### How to complete this task
The task calls for each line of the records below in which the word "dropdown" appears.
* * *
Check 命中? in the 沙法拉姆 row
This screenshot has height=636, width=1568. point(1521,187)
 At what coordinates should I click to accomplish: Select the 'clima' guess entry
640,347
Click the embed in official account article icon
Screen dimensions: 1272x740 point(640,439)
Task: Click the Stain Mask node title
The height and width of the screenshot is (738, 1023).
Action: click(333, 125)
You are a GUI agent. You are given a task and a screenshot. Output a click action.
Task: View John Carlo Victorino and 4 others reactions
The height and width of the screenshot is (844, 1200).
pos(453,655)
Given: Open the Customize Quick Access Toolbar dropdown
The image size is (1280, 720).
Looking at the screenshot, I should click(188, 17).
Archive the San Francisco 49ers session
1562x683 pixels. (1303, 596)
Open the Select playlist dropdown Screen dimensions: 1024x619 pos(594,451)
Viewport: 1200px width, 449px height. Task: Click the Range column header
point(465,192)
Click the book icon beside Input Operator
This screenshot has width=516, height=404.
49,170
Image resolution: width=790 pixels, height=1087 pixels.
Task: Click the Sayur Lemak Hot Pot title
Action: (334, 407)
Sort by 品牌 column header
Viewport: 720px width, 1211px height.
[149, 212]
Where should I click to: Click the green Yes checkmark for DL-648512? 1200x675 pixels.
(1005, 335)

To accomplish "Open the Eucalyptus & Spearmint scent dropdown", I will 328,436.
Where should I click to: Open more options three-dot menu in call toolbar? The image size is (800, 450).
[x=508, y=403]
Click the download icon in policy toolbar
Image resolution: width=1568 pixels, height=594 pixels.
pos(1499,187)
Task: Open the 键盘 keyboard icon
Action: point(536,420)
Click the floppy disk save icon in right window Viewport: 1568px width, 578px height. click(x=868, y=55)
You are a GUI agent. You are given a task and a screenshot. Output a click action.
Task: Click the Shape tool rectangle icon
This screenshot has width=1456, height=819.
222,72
* * *
### Exercise result
Given: Open the Customize Quick Access Toolbar dropdown
Open the Select playlist dropdown Screen dimensions: 1024x619 pos(594,451)
To accomplish "Open the Eucalyptus & Spearmint scent dropdown", I will 328,436.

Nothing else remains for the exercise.